Source data:
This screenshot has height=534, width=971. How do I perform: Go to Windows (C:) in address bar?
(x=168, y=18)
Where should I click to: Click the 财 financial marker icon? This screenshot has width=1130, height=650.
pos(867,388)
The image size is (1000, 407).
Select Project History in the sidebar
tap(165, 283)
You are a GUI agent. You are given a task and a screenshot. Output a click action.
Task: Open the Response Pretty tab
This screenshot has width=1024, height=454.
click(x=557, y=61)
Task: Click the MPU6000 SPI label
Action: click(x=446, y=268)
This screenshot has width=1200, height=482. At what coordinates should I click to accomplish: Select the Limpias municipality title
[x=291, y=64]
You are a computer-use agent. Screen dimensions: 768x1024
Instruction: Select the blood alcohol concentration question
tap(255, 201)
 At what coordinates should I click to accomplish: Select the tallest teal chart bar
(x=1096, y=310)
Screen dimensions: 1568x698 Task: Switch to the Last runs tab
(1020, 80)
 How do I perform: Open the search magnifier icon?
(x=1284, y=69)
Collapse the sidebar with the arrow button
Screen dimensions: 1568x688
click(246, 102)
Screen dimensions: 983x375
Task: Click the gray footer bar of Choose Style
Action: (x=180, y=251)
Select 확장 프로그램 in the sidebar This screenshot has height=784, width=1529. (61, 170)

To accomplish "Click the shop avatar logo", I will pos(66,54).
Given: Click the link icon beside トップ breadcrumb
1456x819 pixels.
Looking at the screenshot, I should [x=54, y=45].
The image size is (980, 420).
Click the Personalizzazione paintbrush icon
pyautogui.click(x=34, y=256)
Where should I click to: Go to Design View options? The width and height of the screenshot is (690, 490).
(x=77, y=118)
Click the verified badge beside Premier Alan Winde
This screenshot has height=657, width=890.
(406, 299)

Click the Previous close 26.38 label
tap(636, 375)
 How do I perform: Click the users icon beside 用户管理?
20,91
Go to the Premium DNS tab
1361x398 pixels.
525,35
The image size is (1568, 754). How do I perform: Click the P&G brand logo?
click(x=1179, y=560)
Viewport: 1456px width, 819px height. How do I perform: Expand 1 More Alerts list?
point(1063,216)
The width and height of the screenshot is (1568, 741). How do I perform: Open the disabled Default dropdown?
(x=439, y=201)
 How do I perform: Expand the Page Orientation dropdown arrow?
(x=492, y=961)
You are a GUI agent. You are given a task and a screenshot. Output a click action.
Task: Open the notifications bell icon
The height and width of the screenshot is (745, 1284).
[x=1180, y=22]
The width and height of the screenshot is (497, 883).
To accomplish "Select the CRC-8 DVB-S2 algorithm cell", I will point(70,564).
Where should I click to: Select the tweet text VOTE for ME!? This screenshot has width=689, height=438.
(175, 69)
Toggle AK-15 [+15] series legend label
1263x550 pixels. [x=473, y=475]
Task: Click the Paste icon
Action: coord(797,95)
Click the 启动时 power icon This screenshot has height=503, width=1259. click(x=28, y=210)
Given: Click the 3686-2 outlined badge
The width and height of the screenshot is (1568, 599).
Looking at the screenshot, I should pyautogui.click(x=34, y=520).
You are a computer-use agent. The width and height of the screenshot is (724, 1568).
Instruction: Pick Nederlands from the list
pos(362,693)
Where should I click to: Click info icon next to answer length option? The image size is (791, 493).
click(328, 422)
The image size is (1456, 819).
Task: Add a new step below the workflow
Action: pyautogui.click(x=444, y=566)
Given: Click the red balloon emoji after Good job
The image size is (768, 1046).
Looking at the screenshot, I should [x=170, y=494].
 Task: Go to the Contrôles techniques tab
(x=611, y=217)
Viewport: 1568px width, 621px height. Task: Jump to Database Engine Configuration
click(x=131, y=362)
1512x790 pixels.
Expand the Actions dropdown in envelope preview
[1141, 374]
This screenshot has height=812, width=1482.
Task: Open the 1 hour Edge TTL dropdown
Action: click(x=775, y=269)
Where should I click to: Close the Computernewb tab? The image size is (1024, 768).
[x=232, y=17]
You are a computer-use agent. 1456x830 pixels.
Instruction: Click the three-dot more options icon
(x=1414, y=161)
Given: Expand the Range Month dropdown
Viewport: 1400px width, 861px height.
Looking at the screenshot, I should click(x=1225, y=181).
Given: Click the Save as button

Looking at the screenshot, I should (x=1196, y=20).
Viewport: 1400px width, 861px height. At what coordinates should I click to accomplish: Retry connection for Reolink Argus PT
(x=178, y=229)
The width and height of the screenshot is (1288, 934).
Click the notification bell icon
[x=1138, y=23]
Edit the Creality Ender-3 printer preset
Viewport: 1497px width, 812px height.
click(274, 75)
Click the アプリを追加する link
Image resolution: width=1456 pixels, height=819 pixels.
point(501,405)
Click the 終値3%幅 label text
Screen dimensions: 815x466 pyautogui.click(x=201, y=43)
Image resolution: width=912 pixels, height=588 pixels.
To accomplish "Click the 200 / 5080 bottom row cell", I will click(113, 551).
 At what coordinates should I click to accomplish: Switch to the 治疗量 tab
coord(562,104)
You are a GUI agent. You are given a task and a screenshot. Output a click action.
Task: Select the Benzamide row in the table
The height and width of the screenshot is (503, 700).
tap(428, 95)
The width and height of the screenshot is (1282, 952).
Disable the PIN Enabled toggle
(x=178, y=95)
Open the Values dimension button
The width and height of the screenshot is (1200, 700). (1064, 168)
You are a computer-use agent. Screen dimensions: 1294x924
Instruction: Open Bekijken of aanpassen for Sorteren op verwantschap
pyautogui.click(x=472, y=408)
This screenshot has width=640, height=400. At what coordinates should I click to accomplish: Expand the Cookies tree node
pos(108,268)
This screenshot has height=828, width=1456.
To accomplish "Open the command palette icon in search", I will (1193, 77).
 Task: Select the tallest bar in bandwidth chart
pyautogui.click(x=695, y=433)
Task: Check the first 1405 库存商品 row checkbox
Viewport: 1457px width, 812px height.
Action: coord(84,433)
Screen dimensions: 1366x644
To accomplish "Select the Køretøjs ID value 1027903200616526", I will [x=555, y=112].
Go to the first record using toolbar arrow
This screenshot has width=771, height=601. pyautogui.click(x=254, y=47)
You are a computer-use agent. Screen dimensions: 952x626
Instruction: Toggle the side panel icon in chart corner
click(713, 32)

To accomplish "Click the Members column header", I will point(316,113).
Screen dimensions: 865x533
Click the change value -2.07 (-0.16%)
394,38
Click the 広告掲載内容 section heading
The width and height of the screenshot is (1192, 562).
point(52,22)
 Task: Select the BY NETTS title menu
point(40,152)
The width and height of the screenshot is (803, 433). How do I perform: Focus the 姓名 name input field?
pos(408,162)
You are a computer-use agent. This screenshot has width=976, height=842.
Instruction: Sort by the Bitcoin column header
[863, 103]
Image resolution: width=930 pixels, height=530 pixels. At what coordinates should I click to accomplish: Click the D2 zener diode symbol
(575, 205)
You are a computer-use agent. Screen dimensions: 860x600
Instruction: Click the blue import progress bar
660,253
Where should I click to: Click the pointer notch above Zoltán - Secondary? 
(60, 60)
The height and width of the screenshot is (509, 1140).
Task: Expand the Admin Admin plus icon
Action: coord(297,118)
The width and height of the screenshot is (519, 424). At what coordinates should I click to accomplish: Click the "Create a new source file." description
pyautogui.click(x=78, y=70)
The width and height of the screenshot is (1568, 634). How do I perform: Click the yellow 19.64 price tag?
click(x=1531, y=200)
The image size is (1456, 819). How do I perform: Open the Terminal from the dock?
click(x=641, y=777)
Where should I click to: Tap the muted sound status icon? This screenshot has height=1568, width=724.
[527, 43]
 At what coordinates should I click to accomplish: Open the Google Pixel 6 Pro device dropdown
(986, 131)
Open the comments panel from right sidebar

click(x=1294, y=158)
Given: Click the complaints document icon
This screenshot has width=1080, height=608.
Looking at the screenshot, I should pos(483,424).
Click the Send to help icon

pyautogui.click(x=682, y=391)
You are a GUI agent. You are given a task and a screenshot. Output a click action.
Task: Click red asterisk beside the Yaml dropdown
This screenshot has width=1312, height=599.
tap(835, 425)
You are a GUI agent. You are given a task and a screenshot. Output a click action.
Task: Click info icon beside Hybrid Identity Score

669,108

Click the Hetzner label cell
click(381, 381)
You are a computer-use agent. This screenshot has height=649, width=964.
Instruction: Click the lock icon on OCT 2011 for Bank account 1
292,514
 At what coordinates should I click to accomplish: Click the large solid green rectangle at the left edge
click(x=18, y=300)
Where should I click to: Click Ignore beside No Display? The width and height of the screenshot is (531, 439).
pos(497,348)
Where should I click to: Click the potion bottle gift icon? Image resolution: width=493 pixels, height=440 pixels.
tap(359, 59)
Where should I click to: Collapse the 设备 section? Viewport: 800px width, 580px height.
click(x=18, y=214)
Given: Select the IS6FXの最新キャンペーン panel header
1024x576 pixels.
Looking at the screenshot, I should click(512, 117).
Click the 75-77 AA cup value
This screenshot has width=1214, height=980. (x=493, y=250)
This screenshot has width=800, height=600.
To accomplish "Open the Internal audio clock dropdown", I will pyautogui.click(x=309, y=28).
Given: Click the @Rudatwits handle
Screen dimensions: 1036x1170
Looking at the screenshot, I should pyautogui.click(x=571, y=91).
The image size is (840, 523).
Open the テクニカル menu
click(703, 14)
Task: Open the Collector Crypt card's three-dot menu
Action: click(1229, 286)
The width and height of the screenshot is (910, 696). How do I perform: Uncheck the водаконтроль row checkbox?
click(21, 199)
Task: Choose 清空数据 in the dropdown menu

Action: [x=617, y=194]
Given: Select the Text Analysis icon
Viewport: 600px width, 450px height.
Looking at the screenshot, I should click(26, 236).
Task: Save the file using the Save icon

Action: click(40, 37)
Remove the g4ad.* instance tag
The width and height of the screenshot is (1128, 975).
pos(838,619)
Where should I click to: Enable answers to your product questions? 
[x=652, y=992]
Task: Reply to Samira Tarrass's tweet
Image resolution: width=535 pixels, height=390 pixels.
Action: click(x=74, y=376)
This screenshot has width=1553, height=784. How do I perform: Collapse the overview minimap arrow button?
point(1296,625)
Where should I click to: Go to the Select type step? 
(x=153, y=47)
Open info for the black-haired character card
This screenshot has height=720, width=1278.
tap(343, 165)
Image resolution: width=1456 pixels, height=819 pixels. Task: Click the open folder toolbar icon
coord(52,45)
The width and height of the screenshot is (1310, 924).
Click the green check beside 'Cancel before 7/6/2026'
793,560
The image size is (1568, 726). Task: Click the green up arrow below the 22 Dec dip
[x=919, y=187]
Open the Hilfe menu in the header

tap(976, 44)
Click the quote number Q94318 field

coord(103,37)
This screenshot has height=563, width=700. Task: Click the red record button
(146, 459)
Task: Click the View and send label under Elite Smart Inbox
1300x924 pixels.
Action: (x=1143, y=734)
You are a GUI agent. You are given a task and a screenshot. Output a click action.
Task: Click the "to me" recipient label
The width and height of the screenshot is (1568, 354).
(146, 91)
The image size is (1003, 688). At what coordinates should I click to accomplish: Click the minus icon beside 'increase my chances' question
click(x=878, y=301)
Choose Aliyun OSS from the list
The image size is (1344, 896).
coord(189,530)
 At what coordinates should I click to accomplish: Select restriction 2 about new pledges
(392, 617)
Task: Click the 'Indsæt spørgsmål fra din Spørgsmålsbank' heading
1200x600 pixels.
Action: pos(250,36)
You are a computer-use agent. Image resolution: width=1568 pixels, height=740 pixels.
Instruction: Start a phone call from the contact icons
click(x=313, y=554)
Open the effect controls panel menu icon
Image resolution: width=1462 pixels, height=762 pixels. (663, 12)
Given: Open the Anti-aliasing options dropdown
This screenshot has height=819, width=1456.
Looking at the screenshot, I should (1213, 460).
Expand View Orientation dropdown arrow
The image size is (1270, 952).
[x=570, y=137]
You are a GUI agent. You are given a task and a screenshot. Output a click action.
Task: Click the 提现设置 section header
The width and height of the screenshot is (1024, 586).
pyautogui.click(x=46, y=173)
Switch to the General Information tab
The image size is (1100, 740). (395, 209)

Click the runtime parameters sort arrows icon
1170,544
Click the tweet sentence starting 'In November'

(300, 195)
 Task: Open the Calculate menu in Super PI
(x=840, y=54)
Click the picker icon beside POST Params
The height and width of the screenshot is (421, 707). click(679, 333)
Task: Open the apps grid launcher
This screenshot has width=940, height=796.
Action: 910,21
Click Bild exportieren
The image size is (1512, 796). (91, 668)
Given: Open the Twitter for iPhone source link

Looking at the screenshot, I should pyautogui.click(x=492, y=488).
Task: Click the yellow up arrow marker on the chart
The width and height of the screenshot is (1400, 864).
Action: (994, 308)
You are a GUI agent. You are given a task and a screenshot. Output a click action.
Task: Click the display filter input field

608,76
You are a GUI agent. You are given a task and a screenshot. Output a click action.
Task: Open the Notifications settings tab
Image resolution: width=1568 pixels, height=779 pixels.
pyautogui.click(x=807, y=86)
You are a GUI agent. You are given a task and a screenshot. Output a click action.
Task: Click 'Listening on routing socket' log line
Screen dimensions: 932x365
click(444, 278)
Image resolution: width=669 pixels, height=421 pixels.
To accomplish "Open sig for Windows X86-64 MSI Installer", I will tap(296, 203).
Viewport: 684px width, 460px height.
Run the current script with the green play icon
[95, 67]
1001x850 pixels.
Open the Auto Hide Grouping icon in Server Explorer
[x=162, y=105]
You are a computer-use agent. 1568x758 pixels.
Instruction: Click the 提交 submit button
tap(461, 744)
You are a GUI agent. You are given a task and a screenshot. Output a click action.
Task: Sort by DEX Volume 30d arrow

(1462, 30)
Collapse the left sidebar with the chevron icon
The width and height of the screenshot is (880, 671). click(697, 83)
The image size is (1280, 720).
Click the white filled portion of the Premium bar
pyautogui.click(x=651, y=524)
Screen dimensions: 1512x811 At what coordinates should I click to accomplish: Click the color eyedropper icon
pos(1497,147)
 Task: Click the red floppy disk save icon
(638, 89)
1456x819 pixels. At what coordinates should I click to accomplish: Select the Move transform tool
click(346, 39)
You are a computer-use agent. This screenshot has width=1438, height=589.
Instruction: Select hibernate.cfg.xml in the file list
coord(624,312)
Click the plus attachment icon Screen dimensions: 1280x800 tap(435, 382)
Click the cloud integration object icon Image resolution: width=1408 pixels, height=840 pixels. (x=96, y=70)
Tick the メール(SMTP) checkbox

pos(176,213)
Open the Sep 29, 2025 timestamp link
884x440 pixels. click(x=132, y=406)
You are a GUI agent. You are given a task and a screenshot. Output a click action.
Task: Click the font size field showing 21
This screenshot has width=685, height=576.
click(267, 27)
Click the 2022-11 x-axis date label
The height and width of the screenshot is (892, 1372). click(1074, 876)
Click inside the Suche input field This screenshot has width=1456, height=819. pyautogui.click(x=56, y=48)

§ EXERCISE DIRECTIONS: Count the lines in the items above that contain the string "logo", matching case exactly, and give only the number.

§ OUTPUT FOR THIS TASK: 2